Não havia caminho do
mosteiro de Romano à gruta, por causa de alto rochedo que em cima da gruta
fazia saliência; mas Romano, do alto dessa pedra, costumava fazer descer o pão
pendurado a uma corda comprida a que prendera uma campainha para que o homem de
Deus, ao ouvir-lhe o toque, soubesse que era a hora de baixar o alimento, e
saísse a tomá-lo.
Um dia, porém,
quando o pão era descido, uma pedra caiu e quebrou a campainha.

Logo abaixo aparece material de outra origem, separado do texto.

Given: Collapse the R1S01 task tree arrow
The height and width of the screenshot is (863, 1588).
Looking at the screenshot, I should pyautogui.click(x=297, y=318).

Romano, não
obstante, não desistiu de prestar por meios aptos o seu serviço.
O Senhor apareceu a
certo presbítero que morava longe e acabava de preparar, no dia de Páscoa, a
própria refeição; disse-lhe: “Preparas delícias para o teu próprio gozo,
enquanto o meu servo em tal lugar é atormentado pela fome'.” O sacerdote
levantou-se imediatamente e no próprio dia da solenidade de Páscoa, com os
alimentos que para si preparara, saiu na direção indicada, procurando o homem
de Deus através dos montes escarpados, pelos vales e fossas do terreno, até que
o achou escondido na gruta.
Depois de orarem,
assentaram-se agradecendo a Deus. O presbítero disse: “Eia, tomemos alimento,
porque hoje é Páscoa”. Respondeu-lhe Bento: “Sei que é Páscoa, pois mereci a
graça de te ver”.
Morando longe dos
homens, Bento ignorava que a solenidade pascal era naquele dia; mas o venerável
presbítero de novo lho asseverou: “Em verdade hoje é Páscoa, o dia da
Ressurreição do Senhor. De modo nenhum te fica bem jejuar, pois aqui fui
mandado justamente para que juntos partilhemos as dádivas de Deus todo-poderoso”.
Louvando, pois, o Senhor, tomaram alimento; e, finda a refeição e a conversa,
voltou o padre para a sua igreja.
2. A Fama de Bento
Por esse mesmo tempo
também alguns pastores o encontraram escondido na caverna. Vendo-o entre
arbustos, vestido de peles, julgaram a principio que fosse um animal selvagem;
mas, quando ficaram conhecendo o servo de Deus, muitos se converteram da sua
mente animal para a graça de uma vida piedosa. Assim o nome de Bento tornou-se
conhecido pelos arredores; já desde então Bento começou a ser visitado por
muitos que, trazendo-lhe a refeição para o corpo, levavam, em troca, nos
corações, o alimento de vida que procedia dos lábios do santo.